Source records
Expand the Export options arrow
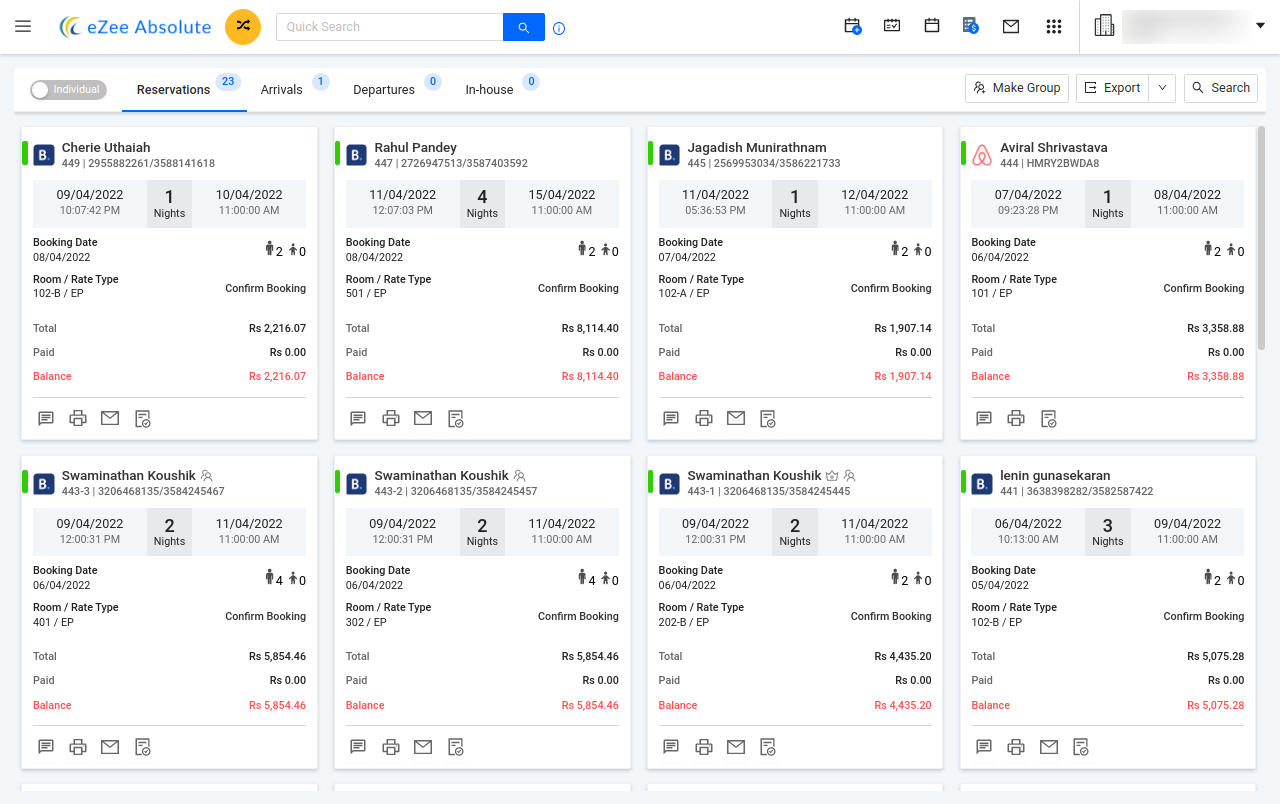 pyautogui.click(x=1162, y=88)
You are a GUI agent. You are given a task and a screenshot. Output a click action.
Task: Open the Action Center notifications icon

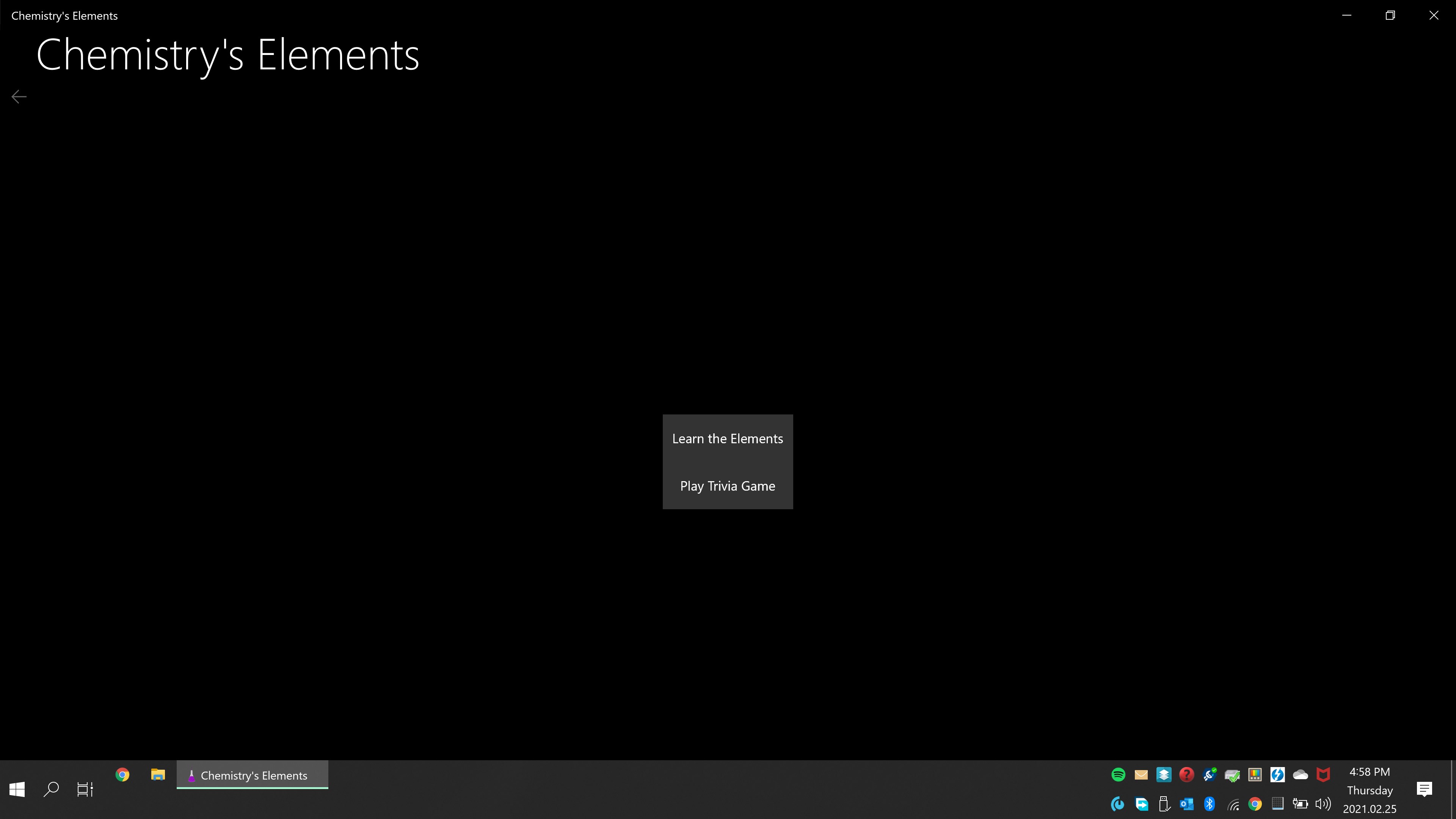coord(1425,789)
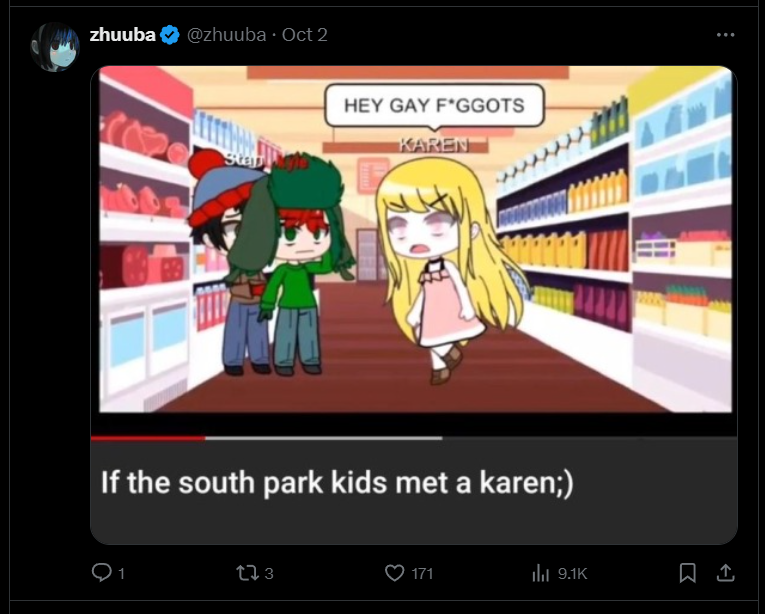
Task: Click the reply speech bubble icon
Action: (101, 573)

▶ _WHAT THE EXERCISE ASKS_
Rewrite the records above with "Export options" changed to "Download options" and everything else left the same. Omit the pictures from your answer.

▶ _SOLUTION TO THE PROBLEM_
Expand the Download options arrow
 pyautogui.click(x=1162, y=88)
You are a GUI agent. You are given a task and a screenshot. Output a click action.
Task: Open the Action Center notifications icon

coord(1425,789)
Task: Click the reply speech bubble icon
Action: (101, 573)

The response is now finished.